The Genesis Research Trust has donated £200,000 over two years towards the Tommy’s National Centre for Miscarriage Research Centre. Chaired by Professor Robert Winston, the Genesis Research Trust has funded the largest collection of UK scientists researching the causes and cures of women’s diseases. These include polycystic ovaries, infertility, stillbirth, miscarriage as well as premature birth, genetic disease, environmental influence before birth, stem-cell research and gynaecological cancers. Their scientists have an unrivalled reputation for making pioneering discoveries and advances which have become standardised medical practice in hospitals around the world, an example being the improvements in antenatal care and IVF. The trust has one of the largest doctoral and post-doctoral programmes in Europe.
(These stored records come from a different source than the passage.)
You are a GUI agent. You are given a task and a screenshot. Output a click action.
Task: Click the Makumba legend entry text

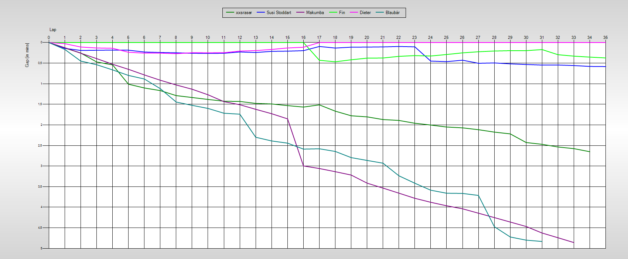[315, 13]
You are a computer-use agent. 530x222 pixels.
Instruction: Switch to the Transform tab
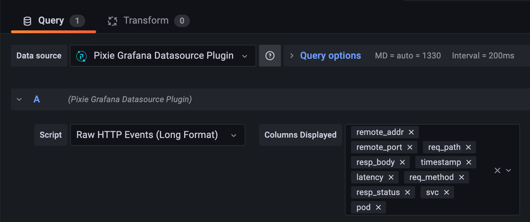coord(146,20)
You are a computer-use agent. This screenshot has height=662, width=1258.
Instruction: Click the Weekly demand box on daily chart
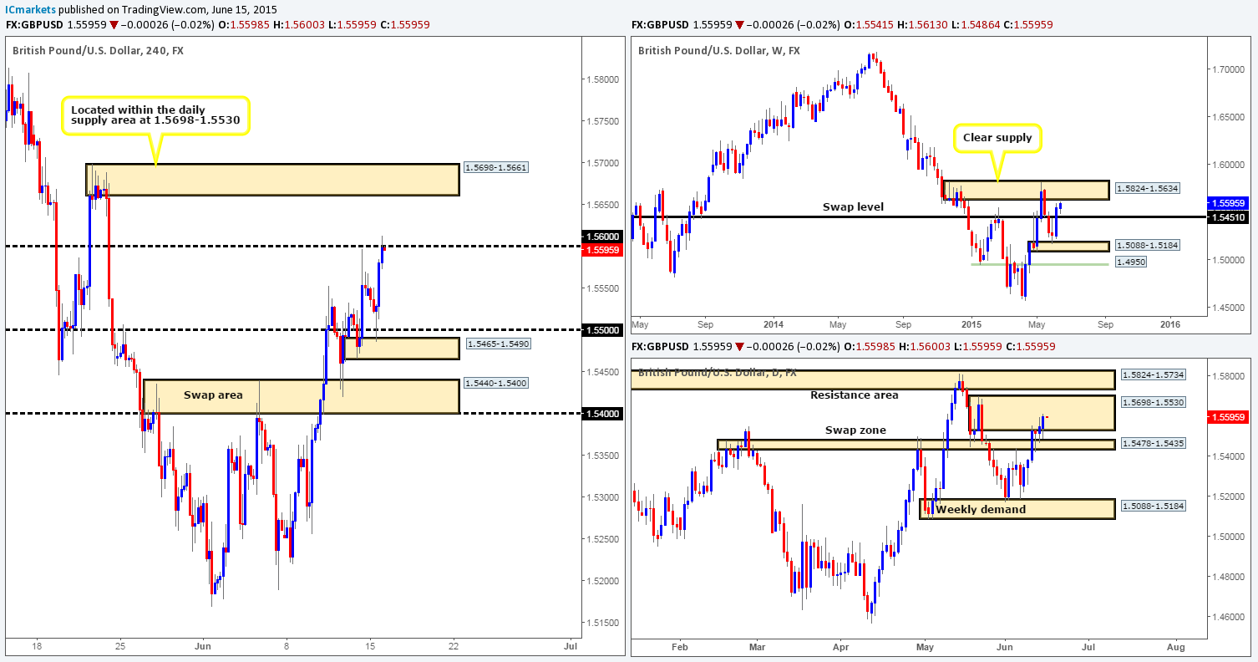(x=1017, y=508)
Uniquely, at least half of GRT’s senior scientists are female, and many go on to take up senior positions in universities all over the world. In recent years GRT scientists have made several major advances in detection and prevention of miscarriage. These include the first successful assessments of an embryo’s chromosomes; the discovery of a simple test which can determine when the womb lining does not develop correctly for pregnancy; and successful testing and treatment for women with ‘sticky blood’ which in some cases has taken live birth rates in women with recurrent miscarriage from 10% to 80%.